--- JOB ---
Show each line of the collected data below that contains the word "Instruction". Capital and small letters must match.

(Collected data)
Start

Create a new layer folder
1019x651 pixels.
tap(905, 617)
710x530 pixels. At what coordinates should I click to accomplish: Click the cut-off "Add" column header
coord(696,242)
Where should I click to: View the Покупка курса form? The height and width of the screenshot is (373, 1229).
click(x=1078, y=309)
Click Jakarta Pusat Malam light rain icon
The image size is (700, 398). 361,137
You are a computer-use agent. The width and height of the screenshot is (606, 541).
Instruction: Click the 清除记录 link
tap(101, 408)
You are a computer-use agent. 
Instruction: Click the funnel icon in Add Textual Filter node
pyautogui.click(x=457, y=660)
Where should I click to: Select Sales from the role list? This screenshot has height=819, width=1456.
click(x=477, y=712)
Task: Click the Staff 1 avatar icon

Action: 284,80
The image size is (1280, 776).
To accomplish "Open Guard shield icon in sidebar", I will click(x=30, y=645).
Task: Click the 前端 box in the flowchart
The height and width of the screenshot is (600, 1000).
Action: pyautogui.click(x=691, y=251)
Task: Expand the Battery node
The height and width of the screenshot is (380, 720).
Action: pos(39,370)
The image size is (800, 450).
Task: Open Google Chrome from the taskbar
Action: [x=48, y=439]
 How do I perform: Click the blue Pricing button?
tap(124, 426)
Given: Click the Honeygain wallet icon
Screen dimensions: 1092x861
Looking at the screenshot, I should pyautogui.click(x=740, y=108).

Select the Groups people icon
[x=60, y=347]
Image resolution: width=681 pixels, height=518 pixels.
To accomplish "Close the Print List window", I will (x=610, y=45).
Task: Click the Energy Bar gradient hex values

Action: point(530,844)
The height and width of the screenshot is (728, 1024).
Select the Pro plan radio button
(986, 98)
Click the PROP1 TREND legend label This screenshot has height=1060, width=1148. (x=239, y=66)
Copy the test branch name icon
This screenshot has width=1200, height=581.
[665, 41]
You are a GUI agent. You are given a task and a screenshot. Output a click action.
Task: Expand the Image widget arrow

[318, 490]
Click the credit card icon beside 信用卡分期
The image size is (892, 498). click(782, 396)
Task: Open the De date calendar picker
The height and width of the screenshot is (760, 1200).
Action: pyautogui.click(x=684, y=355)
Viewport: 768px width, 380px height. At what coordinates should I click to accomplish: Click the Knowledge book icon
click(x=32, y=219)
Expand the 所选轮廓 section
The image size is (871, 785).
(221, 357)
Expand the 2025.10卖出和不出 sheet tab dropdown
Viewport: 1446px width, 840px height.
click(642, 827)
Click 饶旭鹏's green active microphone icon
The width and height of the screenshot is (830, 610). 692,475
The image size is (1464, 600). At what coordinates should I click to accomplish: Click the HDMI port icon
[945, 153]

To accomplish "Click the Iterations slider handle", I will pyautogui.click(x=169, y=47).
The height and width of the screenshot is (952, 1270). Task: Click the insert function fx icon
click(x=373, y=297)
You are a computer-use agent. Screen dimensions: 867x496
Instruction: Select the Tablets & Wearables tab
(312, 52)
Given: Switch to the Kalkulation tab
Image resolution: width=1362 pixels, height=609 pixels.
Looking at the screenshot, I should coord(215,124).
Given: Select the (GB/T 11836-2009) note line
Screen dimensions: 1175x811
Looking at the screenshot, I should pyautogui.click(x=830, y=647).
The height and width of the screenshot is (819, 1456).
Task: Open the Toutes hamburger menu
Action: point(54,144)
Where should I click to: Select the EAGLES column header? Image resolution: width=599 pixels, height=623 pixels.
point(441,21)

End

--- SOLVED PROBLEM ---
Instruction: Click the 清除记录 link
Instruction: Click the funnel icon in Add Textual Filter node
Instruction: Select the Tablets & Wearables tab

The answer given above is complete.